Note that this sample does not account for partitioned tables.
No matter what, you have data in the US that you need in the EU, so I think you have two options:
You could continue to pay many smaller fees to move your reduced datasets from the US to the EU as you're doing today.
You could pay the one-off fee to transfer the original public BQ dataset from the US to your own dataset in the EU. From then on, all queries you run stay in the same region, and you have no more trans-continental transfers.

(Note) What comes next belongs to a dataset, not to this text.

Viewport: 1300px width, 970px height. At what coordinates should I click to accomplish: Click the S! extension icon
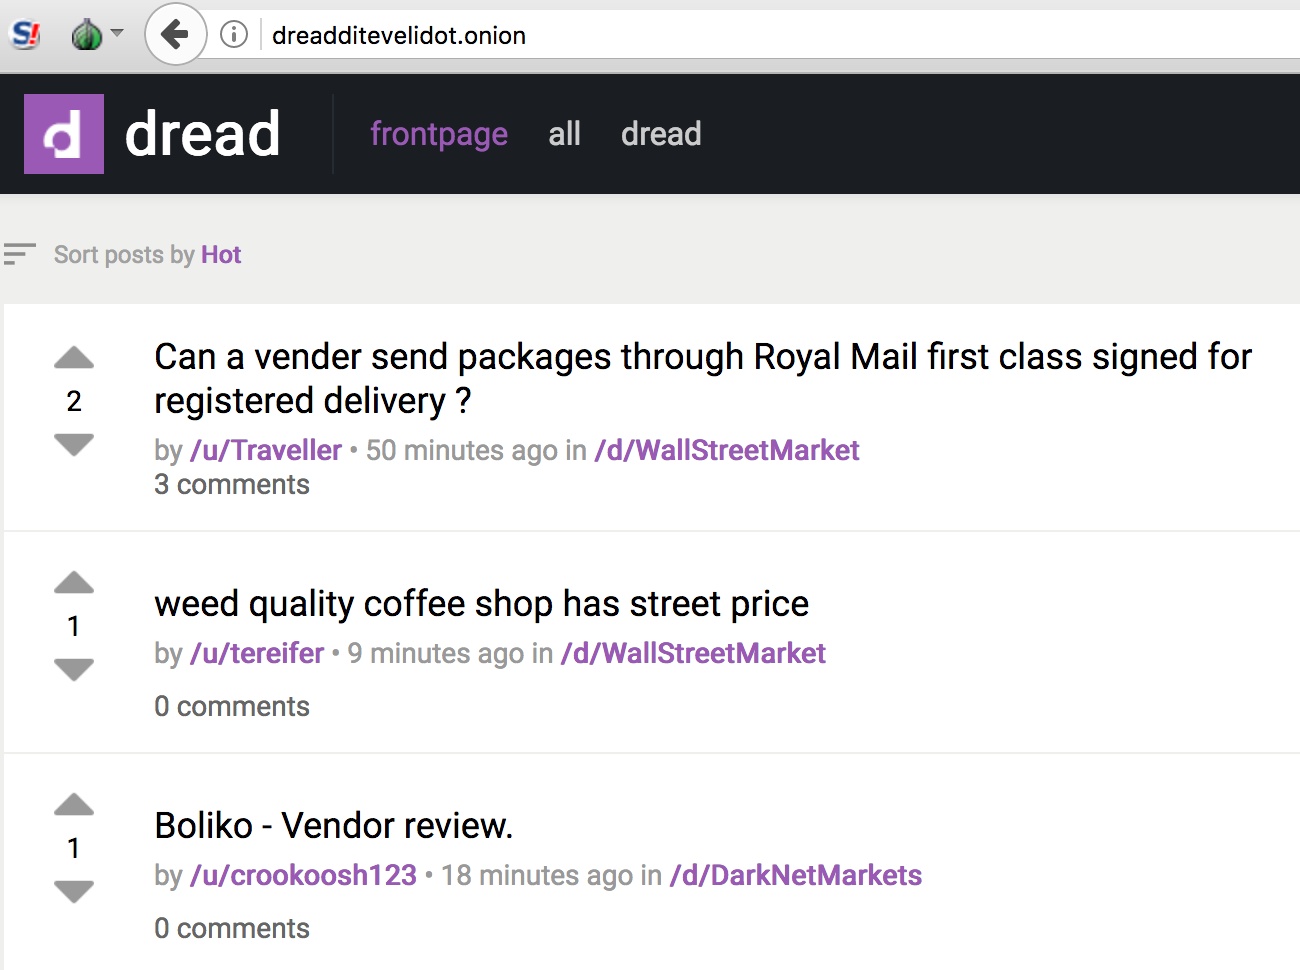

It really depends on how many queries you plan to do. If it's not a lot, then the way you're doing things today seems like it'd be the most efficient. If it's a lot, then moving the data once (paying the up-front fee) might work out cheaper.
Maybe Google has some magical way to make this better, but as far as I can tell, you're dealing with lots of data on one side of the Atlantic that you need on the other side, and moving it across that wire costs money.